Malgré le départ chez Ferrari de Prost, lassé par la guerre fratricide avec Senna, la rivalité continuait en 1990. Et encore une fois, le duel connaissait un épisode décisif à Suzuka. En tête du classement mondial, le Brésilien, pole position en poche, affichait de solides arguments mais Prost réussissait le meilleur démarrage de l'épreuve nippone. Senna n'avait cependant rien oublié de l'année précédente et percutait violemment la voiture de son rival dès le premier virage. Les deux véhicules partaient dans le décor, les deux ennemis abandonnaient... Senna était sacré Champion du monde pour la deuxième fois.

« Jusqu'à présent, j'ai cru qu'il était un adversaire très dur mais correct sur la piste.
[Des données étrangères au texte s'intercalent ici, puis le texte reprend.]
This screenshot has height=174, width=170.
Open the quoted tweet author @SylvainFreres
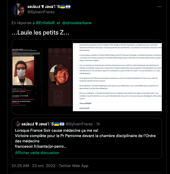pos(79,124)
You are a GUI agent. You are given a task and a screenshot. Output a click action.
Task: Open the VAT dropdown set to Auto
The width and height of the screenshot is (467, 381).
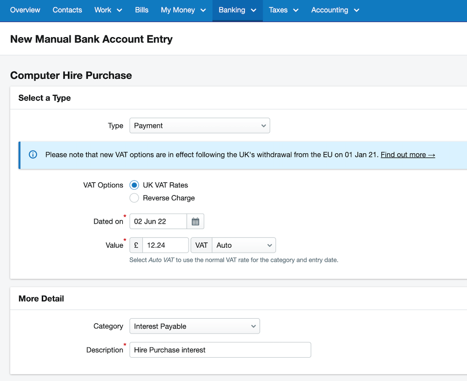(x=244, y=245)
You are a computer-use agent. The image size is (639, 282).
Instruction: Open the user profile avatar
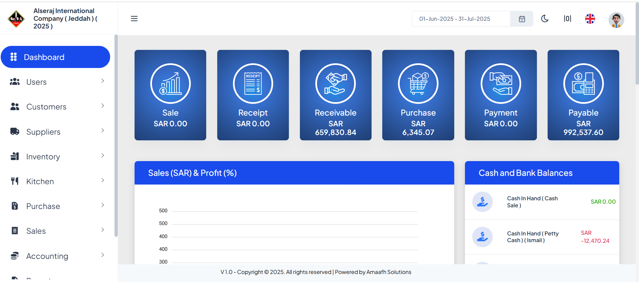[616, 20]
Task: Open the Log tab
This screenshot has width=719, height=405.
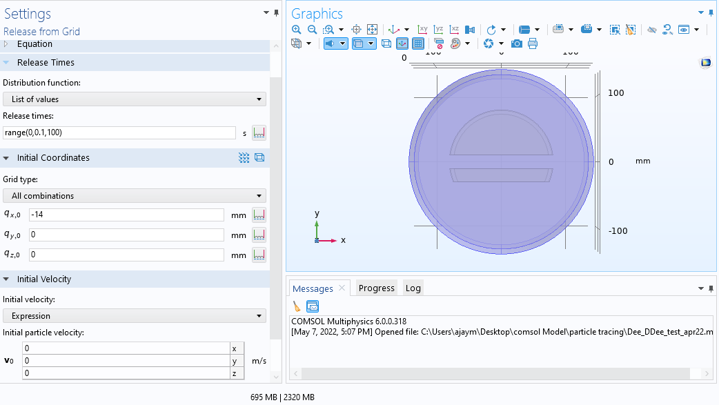Action: [x=413, y=288]
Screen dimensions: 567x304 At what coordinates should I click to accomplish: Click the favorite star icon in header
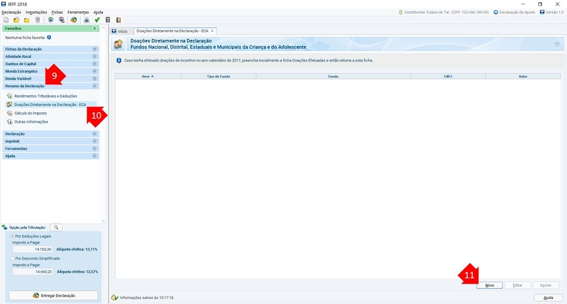(x=557, y=44)
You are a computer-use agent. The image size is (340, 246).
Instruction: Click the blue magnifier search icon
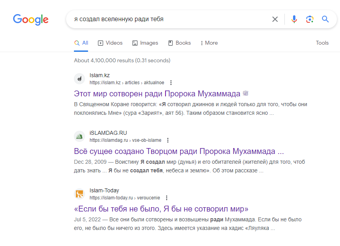325,19
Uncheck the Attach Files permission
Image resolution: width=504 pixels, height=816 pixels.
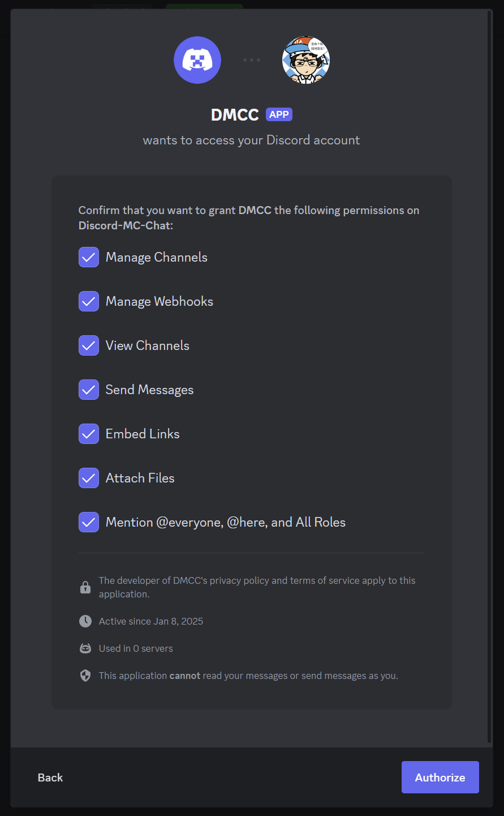89,478
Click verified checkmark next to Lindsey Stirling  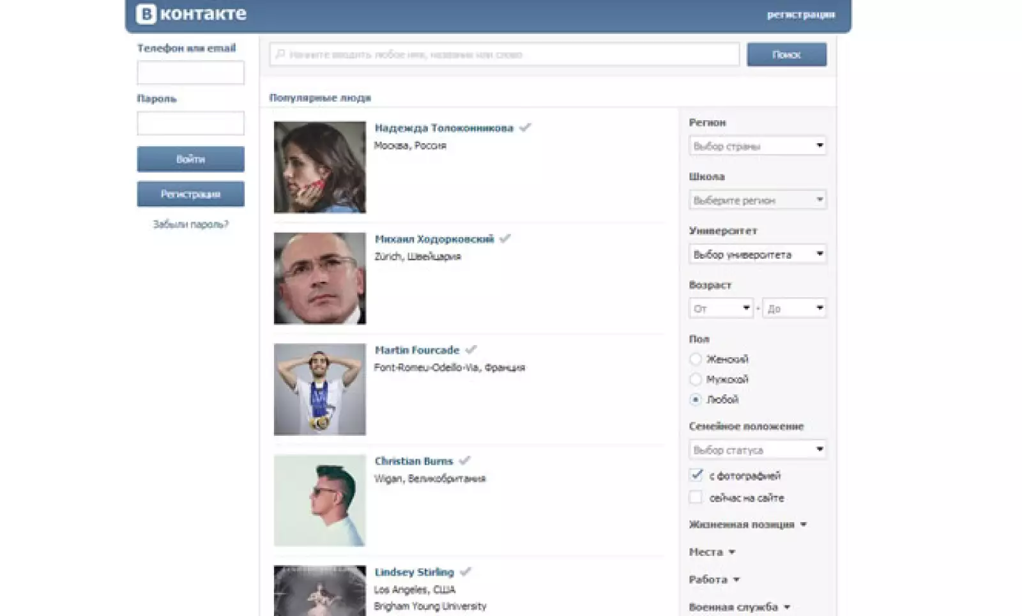(466, 571)
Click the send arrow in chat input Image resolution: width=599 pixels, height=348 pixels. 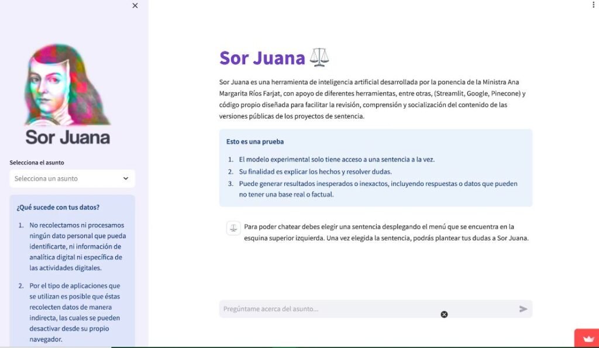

Je ne le pensais pas capable de faire ça. Il a montré son vrai visage. Mon premier réflexe aurait pu être de lui mettre mon poing dans la figure mais j'ai préféré me retenir car tout ceci ne m'inspire que du dégoût. La rivalité existe mais il y avait une autre manière de conclure le Championnat », regrettait Prost qui terminait loin derrière Senna, titré pour la troisième et dernière fois, en 1991. Après deux années 1992 et 1993 plus délicates, le natif de Sao Paulo rejoignait en 1994 l'écurie Williams, avec qui Prost s'était retiré sur un dernier titre. Senna, dont les relations avec le Français s'étaient apaisées (un rival qui va lui « manquer » avoue-t-il à Prost sur le podium du dernier GP en Australie en 93), avait le dessein de conquérir une quatrième consécration majeure.

Un mort et un accident la veille de la course d'Imola

Et puis, il y avait le funeste Grand Prix de Saint-Marin, troisième manche du Championnat. Sur le circuit d'Imola, où l'Autrichien Roland Ratzenberger s'était tué la veille et où le Brésilien Rubens Barrichello s'en était sorti avec seulement quelques blessures, Senna s'élançait en tête après avoir signé une 65eme pole position. La course était neutralisée après un accrochage lors du départ entre le Portugais Pedro Lamy et le Finlandais JJ Lehto puis la voiture de sécurité s'effaçait après cinq tours au ralenti. Senna, qui avait confié la veille ne pas vouloir disputer la course avant de changer d'avis, fonçait en tête, bien qu'anxieux et préoccupé suite aux premiers accidents, selon ses coéquipiers.

Un crash à 305 km/h

Après un seul tour bouclé à pleine vitesse, le Brésilien, talonné par Michael Schumacher, dominait au début de la septième boucle et perdait le contrôle de sa voiture qui quittait la piste subitement à 305 km/h et partait tout droit dans la courbe très rapide de Tamburello. Le choc contre un mur de béton était terrible. Evacué successivement vers deux hôpitaux, Senna perdait la vie. Réconcilié avec Prost, il lui avait adressé un joli message le matin même lors d'un tour du circuit commenté : « Avant de commencer, un bonjour spécial à mon... à notre ami Alain. Tu nous manques à tous, Alain ! »

Trois jours de deuil national et funérailles de chef d'Etat

Après l'annonce de la mort de la star adulée, l'émotion était immense et planétaire. Surtout au Brésil, sa patrie qui décrétait trois jours de deuil national et à laquelle il était très attachée. Senna recevait des funérailles de chef d'état. Depuis, on lui voue un culte. Senna, homme et coureur d'exception, pour toujours dans la légende.